Text:

▼

"One of the
   issues with this RFC concerns the wording that is used that allows
   the implementation to make the choice as to what approach to use, and
   in so doing, in some cases, the choice made is not the most prudent
   or best approach, and this thus is not ideal and can lead to some
   problems."

"prudent" and "best" are things that will change overtime. I can see
the value in publishing some algorithm to generate IID, and maybe the
more of these we have - the better.

I see it harmful in marking the core IPv6 specs updated with this
algorithm - even
http://datatracker.ietf.org/doc/draft-ietf-6man-stable-privacy-addresses/
does not do that.

Now, beyond the philosophical-political comments, a couple of things
on the "meat":

1) http://tools.ietf.org/html/draft-ietf-6man-ug-02 - is in the WGLC.
This seems to me that step 6 of algorithm needs to go.

2) the algorithm components

   R1=(modifier(16 bytes)||timestamp(8 bytes)|| router prefix)

it looks to me that it is functionally equivalent of just taking a
hash of 16 random bytes and using that as an interface ID ? Why the
additional components ? They're trivially guessable (even remotely)
and are the same for the nodes on the segment, so they do not add much
in terms of entropy.

3) DAD

If, after 3 tries, it receives the same
   result, it will consider this an attack and will start using that IP
   address.

Uh. So if I have a mass of devices on the segment from the same vendor
who made a poor implementation of this algorithm there is a plausible
race condition where they might start using the same address ?

(if the RNG is of bad quality).

4) stable storage.

If I read it right, I think the node still must have at least enough
storage to keep a single IID. If we are talking this a replacement of
EUI64, then, again, why not take a random 64bit value, store that, and
just use either that value alone for the IID ?

--a

On 8/13/13, Hosnieh Rafiee <i...@rozanak.com> wrote:
>> For the record, this document doesn't address my feedback.
>>
>> Most of the I-D is about how to generate a random number.
>>
>> If you need a PRNG, just require implementations to implement one. Your
>> workaround is to get into the same level of complexity to produce a PRNG
> that
>> wil be employed just by the stack -- if you're ging to implement one,
>> make
> it
>> available to all apps/functions (rather than reinvent the wheel at every
> module
>> that needs a PRNG).
>
> JFYI: if you check the algorithm, when stable storage is in use, they also
> need to implement a PRNG in addition to use a stack.
> I have already discussed about the complexity in my last email. obtaining
> timestamp from the system, generating a random number using timestamp as a
> seed and call it modifier or whatever and then applying SHA256 on
> (timestamp, prefix, modifier)  is not complex. For using a default value in
> history, the system need to generate random number anyway. While after that
> it needs stack in RFC 4941, but with my update it only needs that PRNG.

▲

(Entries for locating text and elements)
▼

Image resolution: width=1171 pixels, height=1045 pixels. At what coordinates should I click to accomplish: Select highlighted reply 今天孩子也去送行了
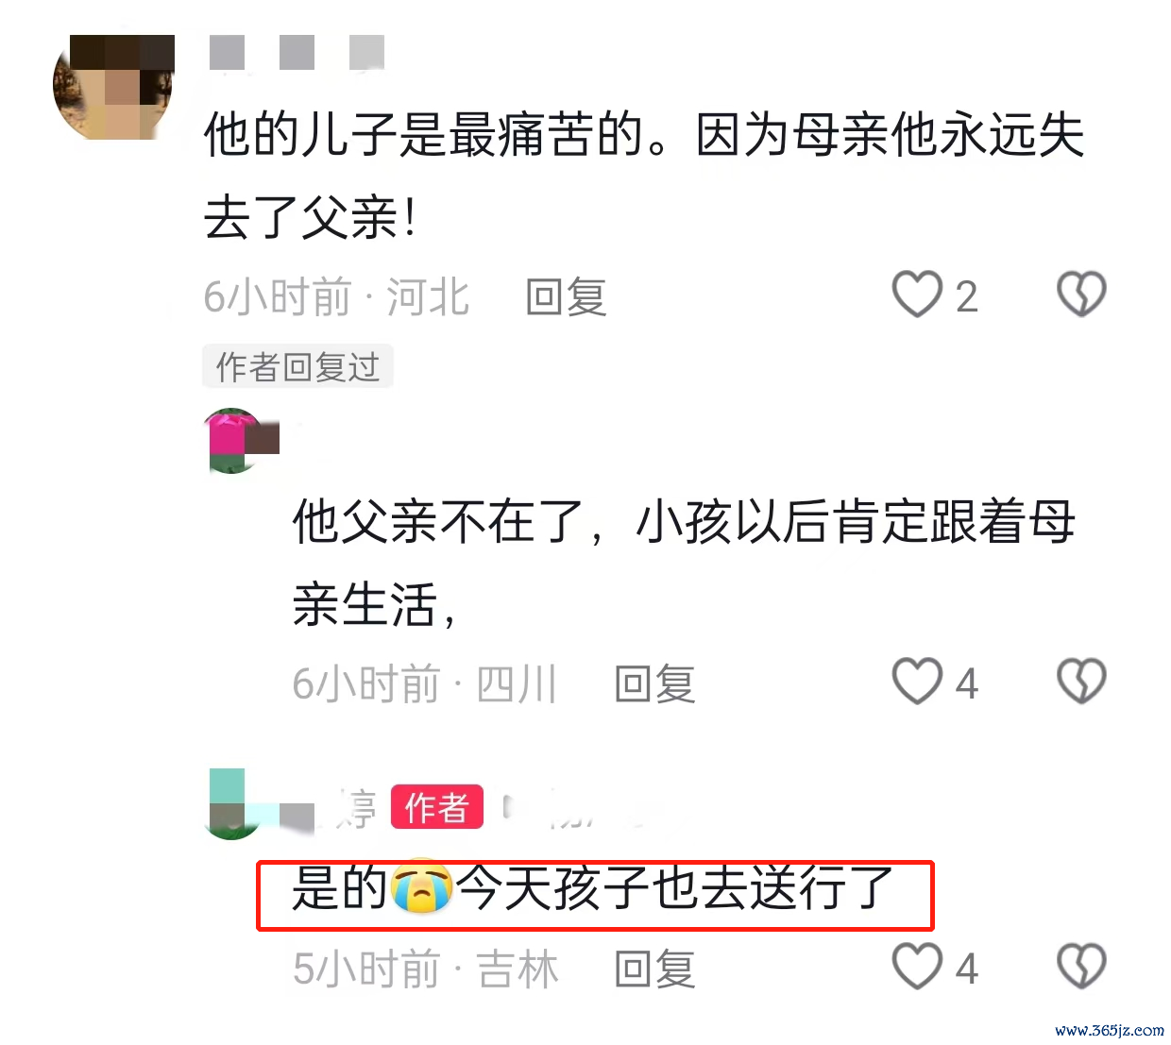675,888
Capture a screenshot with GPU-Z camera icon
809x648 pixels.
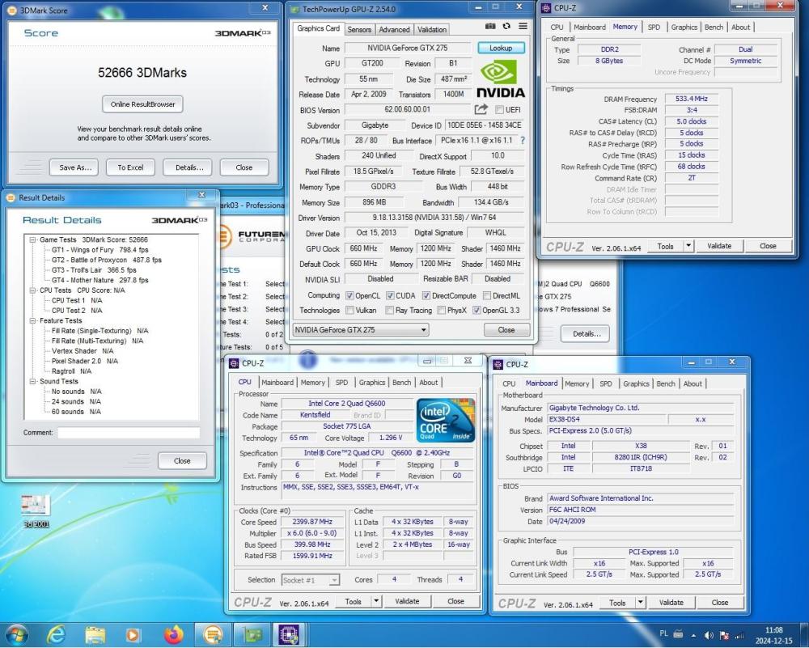tap(489, 27)
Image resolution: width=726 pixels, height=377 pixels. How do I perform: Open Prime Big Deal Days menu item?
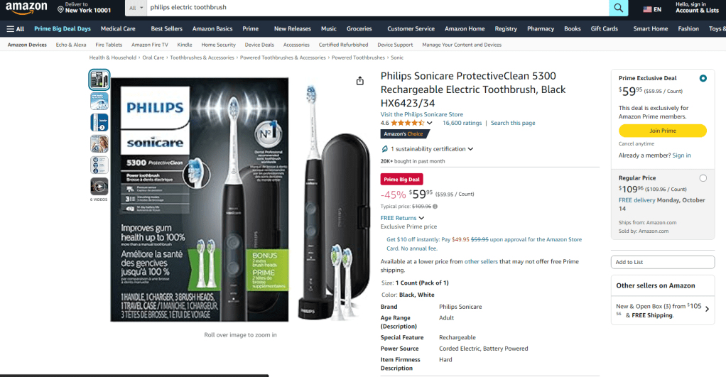tap(63, 28)
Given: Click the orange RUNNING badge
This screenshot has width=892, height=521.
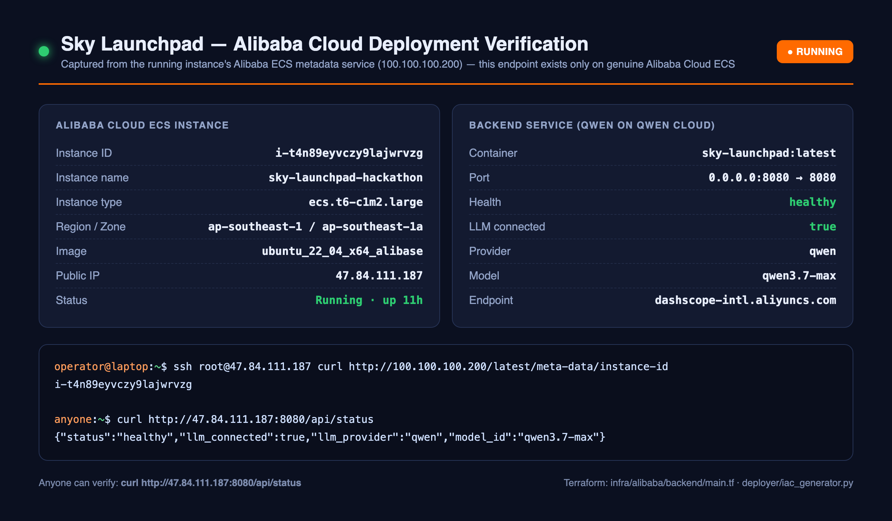Looking at the screenshot, I should pyautogui.click(x=815, y=52).
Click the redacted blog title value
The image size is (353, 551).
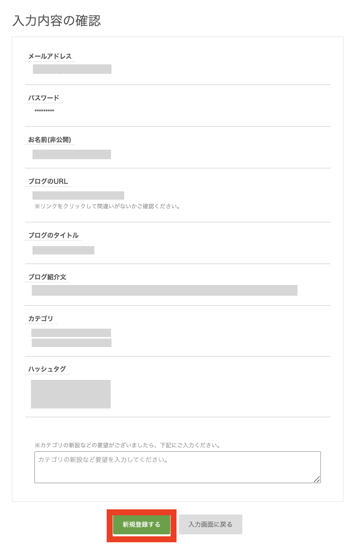pyautogui.click(x=63, y=250)
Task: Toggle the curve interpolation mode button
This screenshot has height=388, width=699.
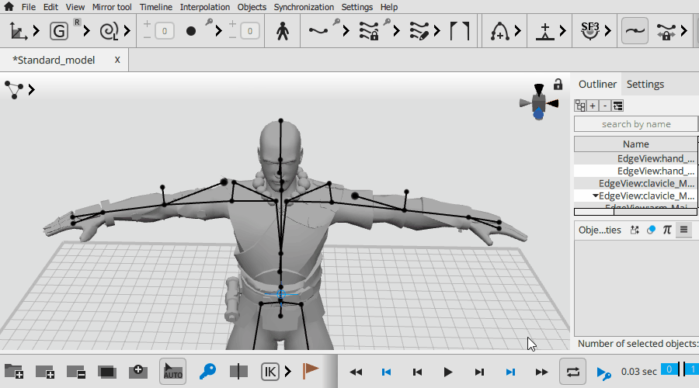Action: 635,32
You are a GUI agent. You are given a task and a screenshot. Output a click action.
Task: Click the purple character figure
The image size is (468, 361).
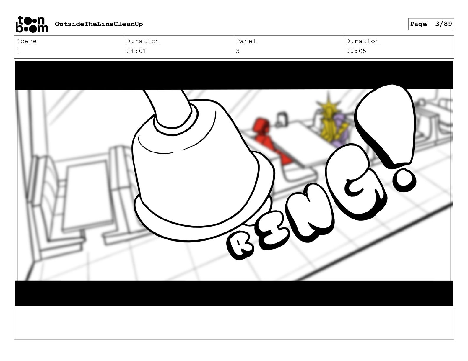(341, 131)
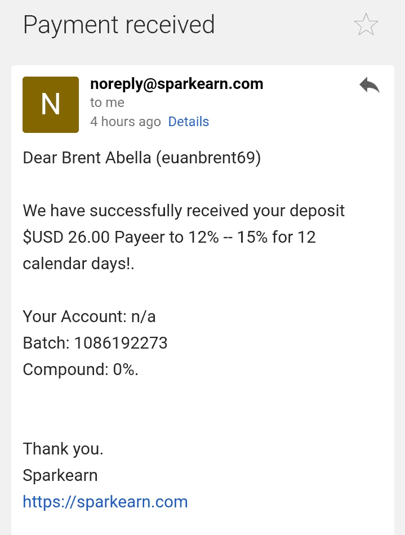Tap the username (euanbrent69)
This screenshot has height=535, width=405.
pos(208,158)
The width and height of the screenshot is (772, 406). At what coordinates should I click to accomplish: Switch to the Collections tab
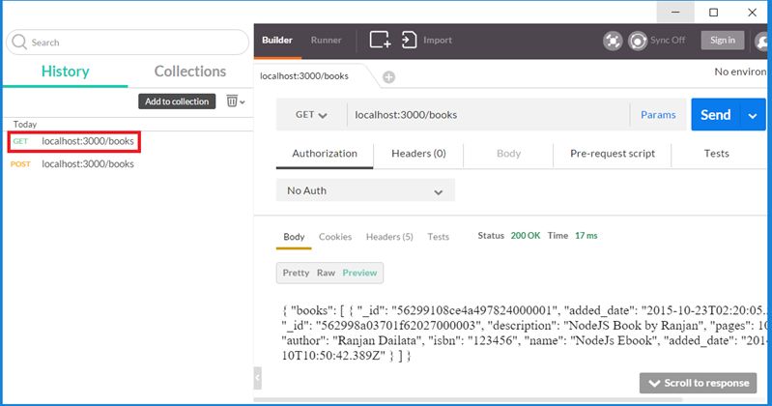point(190,72)
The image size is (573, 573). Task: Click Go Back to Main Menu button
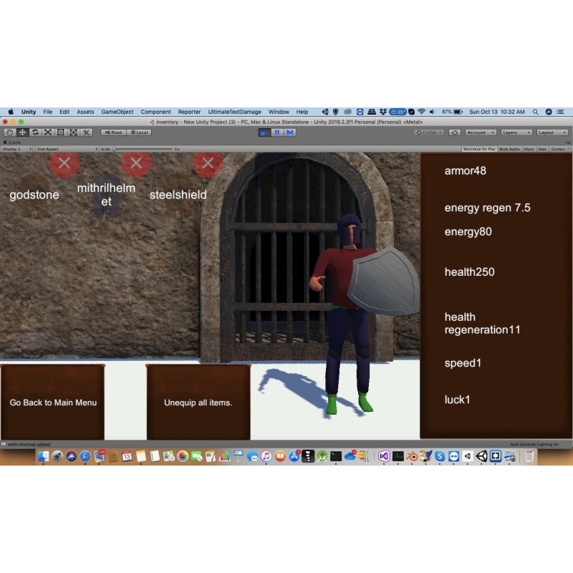point(52,403)
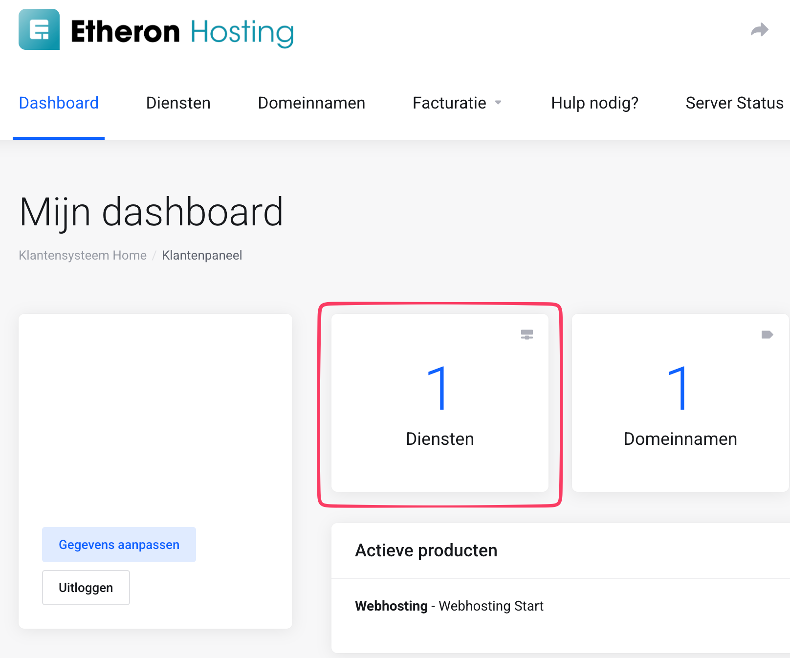Click the server icon on Diensten card
790x658 pixels.
point(527,334)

▲

Given problem 1: In the message about generating IPv6 interface identifiers, why does the writer say the additional components in R1 add little to the algorithm?
Given problem 2: Carry on the message about generating IPv6 interface identifiers, starting after its last sentence.

Expected answer 1: The writer says they are trivially guessable, even remotely, and are the same for all the nodes on the segment. So they add little in terms of entropy, which makes the scheme functionally equivalent to hashing 16 random bytes and using that as the interface ID.

Expected answer 2:
> Second, I did not say that the implementation cannot use the stable
> storage.
> This way is only "RECOMMENDED" but no force to implement this and the
> implementers can keep their first approach. But, what is clear here is the
> probability of an attacker to find the history value in order to guess the
> next IID of the node is more than using my approach which is completely
> random. This is because I do not need to keep any value anywhere in the
> node
> and modifier every time can be new value.
>
>
>> There's still lots of text that could/should be removed throughout the
> document
>> -- for instance, you need to get deep into the Abstract to see what the
>> document is trying to solve (I bet you might even get a id-nits warning
>> as
> a
>> result of the large Abstract?).
>
> No, I didn't. It passed without any problem! My abstract is explaining what
> I plan to address in the whole document. There is no problem to shorten it
> as well.
>
>> I won't comment further, but just wanted to note that my comments have
>> not
>> been addressed, since you've stated that they have.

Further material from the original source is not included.